Secção do texto »
_ _ _ _ _ _ _

Na prática, a teoria é outra
Deixemos de intelectos e arrogâncias por um instante. Todos nós falamos melhor que as nossas atitudes, não o digo baseado em estáticas ou verdades científicas, mas com a humildade de quem pratica tal comportamento também, e o vê todos os dias nos outros. É acessível construir umas frases estilo Fernando Pessoa, um pouco de amargura e sensibilidade adjacentes a algum conhecimento de língua portuguesa e uma pitada de sinónimos caros. Mas será suposto que ser-se feliz seja fácil? Sou da opinião que a felicidade deve ser simples, isso não significa descomplicado. Vende-se cada vez mais uma sina ergonómica, um futuro que se ajeite às nossas necessidades e conforto a enfeitar as memórias. Depositamos demasiada responsabilidade ao azar quando tropeçamos nas adversidades, é nos angustiante enxergar a mea-culpa do fado que cantamos.

_ _ _ _ _ _ _

Excertos do material »

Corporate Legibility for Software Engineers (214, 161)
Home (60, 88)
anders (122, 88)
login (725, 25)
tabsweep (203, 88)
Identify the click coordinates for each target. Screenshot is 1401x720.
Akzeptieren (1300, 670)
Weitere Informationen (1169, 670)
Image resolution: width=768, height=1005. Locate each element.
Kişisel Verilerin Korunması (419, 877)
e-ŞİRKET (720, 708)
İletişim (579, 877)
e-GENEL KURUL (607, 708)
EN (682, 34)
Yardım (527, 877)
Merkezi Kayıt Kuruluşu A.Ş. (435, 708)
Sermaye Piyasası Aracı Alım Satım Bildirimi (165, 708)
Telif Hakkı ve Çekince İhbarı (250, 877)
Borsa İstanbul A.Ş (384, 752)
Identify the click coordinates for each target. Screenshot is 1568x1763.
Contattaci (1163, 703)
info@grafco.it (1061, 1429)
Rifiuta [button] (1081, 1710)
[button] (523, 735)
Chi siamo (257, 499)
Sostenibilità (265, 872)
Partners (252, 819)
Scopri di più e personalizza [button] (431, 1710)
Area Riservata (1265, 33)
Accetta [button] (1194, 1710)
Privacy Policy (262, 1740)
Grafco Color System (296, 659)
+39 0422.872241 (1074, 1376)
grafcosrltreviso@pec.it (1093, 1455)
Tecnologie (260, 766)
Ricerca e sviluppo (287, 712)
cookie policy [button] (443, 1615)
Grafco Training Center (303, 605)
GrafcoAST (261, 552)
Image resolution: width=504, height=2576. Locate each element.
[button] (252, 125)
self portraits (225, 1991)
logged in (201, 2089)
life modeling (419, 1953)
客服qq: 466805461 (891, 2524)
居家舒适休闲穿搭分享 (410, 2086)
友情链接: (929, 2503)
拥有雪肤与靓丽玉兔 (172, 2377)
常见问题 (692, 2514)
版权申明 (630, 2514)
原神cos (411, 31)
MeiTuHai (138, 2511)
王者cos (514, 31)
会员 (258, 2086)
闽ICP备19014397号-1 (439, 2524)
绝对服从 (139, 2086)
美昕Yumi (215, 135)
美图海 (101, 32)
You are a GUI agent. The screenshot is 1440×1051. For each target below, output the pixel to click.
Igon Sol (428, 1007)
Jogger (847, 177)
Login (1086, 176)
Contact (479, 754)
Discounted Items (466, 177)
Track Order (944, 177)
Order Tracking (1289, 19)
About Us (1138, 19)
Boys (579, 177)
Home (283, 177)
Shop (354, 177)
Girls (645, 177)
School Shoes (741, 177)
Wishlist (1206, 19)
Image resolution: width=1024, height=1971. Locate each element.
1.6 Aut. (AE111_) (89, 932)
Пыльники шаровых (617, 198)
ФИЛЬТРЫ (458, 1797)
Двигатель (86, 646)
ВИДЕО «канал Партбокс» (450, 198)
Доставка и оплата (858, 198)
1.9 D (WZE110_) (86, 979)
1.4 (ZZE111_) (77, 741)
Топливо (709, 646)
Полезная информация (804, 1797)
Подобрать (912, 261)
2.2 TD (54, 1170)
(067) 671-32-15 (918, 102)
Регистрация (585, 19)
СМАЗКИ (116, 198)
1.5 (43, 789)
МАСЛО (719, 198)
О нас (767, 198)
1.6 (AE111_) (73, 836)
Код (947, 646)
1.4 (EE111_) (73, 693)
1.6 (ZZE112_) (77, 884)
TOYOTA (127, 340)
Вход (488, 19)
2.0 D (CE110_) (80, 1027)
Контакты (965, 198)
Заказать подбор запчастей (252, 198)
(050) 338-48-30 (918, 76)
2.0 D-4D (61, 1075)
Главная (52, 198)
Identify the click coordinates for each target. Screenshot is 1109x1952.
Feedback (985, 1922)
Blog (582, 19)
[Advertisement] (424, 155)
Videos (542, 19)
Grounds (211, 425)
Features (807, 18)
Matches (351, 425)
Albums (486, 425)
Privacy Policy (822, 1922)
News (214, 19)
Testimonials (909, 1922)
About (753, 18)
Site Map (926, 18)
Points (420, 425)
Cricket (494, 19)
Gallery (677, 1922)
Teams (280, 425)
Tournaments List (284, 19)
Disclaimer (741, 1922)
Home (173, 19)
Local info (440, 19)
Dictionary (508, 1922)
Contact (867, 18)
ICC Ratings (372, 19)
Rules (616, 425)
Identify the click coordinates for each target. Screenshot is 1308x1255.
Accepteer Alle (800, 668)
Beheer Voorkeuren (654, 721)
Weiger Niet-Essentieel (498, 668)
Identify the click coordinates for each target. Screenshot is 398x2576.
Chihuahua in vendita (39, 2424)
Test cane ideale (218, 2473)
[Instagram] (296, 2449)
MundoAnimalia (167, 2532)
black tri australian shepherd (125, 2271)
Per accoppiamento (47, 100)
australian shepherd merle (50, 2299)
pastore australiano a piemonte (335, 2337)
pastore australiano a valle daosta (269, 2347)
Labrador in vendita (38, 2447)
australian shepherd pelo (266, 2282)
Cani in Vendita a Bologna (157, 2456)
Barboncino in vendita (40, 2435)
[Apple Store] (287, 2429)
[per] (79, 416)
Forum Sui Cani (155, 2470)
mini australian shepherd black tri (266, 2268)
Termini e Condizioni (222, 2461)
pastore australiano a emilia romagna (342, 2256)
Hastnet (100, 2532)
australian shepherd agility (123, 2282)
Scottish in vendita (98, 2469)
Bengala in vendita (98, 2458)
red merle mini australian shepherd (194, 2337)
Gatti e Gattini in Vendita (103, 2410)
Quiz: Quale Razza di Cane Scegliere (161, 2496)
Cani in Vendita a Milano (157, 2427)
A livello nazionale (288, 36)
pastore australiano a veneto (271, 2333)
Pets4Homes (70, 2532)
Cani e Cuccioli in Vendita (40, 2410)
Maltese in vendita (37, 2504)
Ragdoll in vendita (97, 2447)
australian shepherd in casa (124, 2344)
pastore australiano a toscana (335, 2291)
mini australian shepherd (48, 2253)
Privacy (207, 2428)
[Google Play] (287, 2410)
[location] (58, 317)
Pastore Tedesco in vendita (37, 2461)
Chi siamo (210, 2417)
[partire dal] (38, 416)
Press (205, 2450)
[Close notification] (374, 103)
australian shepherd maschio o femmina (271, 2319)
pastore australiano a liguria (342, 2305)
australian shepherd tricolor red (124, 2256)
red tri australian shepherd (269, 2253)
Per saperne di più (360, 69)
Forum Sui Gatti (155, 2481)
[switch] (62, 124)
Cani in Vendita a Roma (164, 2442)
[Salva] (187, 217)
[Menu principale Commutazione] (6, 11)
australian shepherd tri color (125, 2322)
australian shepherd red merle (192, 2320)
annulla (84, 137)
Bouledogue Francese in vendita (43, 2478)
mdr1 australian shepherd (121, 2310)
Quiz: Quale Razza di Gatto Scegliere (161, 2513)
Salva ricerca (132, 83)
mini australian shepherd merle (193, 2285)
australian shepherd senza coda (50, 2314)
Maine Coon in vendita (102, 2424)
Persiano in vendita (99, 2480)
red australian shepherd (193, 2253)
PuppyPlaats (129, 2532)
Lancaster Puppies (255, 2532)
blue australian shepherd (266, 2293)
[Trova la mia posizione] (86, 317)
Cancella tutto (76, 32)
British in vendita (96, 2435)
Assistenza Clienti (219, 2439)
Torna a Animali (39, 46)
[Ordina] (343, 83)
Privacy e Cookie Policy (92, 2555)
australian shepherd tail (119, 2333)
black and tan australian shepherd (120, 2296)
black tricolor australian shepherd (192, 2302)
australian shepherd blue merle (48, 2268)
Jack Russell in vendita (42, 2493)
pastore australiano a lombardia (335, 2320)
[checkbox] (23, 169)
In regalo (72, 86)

_ _ _ _ _ _ _

Perguntas »
(a) Responda, com base no texto sobre a felicidade, a cada pergunta numa linha própria, marcando as respostas com (i), (ii) e (iii).
(i) Segundo o texto, todos nós falamos melhor do que o quê?
(ii) Em estilo de que poeta se diz ser acessível construir umas frases?
(iii) Que se vende cada vez mais, de acordo com o texto?
(b) Indique se cada afirmação concorda com o texto sobre a felicidade, respondendo sim ou não e citando as palavras do texto que o decidem.
(i) O texto apoia a sua afirmação sobre as atitudes em verdades científicas.
(ii) O texto defende que a felicidade deve ser simples.
(iii) Para o texto, ser simples significa ser descomplicado.
O material não é necessário para responder.

Respostas »
(a)
(i) Do que as nossas atitudes.
(ii) Fernando Pessoa.
(iii) Uma sina ergonómica, um futuro que se ajeite às nossas necessidades e conforto.

(b)
(i) Não: "não o digo baseado em estáticas ou verdades científicas".
(ii) Sim: "Sou da opinião que a felicidade deve ser simples".
(iii) Não: "isso não significa descomplicado".